Art apps like Procreate Pocket and Pixelmator Pro also feature in Apple's Best of 2018 lists.
Ubiquitous drawing and painting iPad app Procreate was the top-selling iPad app this year to date, according to Apple's Best of 2018 campaign. The iPad maker's regular end-of-year programme brings together the highest-grossing apps, games, books, songs and albums for its mobile devices – plus a selection of 'editor's picks' that also includes a few Mac apps too.
Procreate is the most highly regarded art app and is exclusive to the iPad, though a cut-down version – Procreate Pocket – is available for the iPhone. In the opinion of most artists and illustrators we know, no other app comes close to its toolset or fluid painting experience. Its success has lead to Adobe developing its own rival, Project Gemini, which is currently in beta.
Procreate 4.2 costs £9.99/$9.99 from the Apple App Store.
The £4.99/$4.99 Procreate Pocket was awarded iPhone App of the Year by the App Store's 'editors'.
Back on Mac
Low-cost Photoshop rival Pixelmator Pro was given Mac App of the Year. This combines photo-editing, layout and typography, and painting tools – building on the features of the long-standing iOS app Pixelmator.
Other apps given awards by the store include Froggipedia for iPad and Sweat for Apple TV, with games highlighted including Donut Country (iPhone – below), Gorogoa (iPad), The Gardens Between (Mac) and the beautiful Alto's Odyssey (Apple TV). We interviewed Alto's lead designer about creating an almost-mediative experience in the game, which is also available for iPhone, iPad and Android devices.
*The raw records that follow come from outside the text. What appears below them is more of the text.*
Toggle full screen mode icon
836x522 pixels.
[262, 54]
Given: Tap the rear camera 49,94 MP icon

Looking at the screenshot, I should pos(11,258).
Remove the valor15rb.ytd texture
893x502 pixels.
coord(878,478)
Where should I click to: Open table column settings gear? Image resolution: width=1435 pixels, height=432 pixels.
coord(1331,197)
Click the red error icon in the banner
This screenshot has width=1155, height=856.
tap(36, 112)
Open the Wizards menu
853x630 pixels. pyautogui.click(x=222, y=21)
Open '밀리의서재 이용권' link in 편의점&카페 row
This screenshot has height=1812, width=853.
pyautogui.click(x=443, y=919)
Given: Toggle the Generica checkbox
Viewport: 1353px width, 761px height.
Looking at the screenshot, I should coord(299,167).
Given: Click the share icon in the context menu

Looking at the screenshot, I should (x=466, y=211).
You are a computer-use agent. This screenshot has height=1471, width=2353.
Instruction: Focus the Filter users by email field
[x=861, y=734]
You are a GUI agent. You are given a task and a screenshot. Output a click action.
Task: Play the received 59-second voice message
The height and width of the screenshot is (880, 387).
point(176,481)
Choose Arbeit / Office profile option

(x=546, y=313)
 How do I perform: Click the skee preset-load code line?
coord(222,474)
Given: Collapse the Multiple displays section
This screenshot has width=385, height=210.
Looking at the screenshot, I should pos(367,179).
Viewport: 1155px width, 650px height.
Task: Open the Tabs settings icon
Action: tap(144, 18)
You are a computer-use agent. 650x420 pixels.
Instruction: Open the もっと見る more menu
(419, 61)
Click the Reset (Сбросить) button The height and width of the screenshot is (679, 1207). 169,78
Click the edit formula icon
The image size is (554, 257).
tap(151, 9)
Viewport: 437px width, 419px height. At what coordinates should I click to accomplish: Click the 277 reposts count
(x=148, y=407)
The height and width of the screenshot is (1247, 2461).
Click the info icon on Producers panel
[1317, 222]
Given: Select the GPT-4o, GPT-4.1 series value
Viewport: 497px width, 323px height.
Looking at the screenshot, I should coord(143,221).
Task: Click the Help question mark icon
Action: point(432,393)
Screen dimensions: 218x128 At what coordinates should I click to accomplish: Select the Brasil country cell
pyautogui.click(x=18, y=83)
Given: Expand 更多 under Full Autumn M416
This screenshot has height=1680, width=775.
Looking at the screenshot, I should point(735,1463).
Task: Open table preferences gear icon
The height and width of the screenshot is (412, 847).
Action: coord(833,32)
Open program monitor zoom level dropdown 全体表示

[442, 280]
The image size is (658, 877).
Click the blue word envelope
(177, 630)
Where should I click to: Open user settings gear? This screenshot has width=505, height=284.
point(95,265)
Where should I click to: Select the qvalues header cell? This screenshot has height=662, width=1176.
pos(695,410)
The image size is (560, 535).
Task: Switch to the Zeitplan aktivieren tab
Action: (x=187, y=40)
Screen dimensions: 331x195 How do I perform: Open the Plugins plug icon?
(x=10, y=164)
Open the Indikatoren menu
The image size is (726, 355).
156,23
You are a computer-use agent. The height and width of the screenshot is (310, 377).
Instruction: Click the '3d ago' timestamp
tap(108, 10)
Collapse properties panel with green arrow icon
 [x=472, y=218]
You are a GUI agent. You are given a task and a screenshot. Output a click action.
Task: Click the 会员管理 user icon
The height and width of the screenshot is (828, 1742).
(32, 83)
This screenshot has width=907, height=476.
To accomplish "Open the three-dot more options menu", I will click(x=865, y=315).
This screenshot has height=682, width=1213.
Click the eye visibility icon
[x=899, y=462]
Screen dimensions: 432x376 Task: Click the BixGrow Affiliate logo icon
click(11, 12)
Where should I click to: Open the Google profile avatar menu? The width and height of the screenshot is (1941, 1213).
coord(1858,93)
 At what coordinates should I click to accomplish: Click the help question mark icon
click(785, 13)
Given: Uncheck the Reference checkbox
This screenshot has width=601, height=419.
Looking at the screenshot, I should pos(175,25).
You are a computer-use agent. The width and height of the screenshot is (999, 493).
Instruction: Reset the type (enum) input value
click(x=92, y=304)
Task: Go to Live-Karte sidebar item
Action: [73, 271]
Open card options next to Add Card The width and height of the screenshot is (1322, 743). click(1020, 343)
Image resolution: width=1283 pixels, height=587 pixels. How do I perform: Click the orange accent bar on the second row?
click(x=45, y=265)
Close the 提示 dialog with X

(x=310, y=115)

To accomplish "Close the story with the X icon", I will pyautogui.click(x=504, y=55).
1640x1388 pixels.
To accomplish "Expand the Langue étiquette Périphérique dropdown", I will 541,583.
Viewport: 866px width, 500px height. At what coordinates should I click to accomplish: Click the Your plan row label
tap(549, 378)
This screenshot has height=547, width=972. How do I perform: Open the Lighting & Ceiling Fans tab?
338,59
The highest-grossing apps and games included Driving Theory Test 2018 Kit, Heads Up! and Minecraft. The Greatest Showman soundtrack was the top album, with Drake's song God's Plan topping the music charts. The best-selling books were The Wife Between Us by Sarah Pekkanen, Greer Hendricks for fiction and This is Going to Hurt by Adam Kay in non-fiction.
Apple didn't announce the best-selling Mac App Store apps, perhaps because it would have been dominated by its own apps.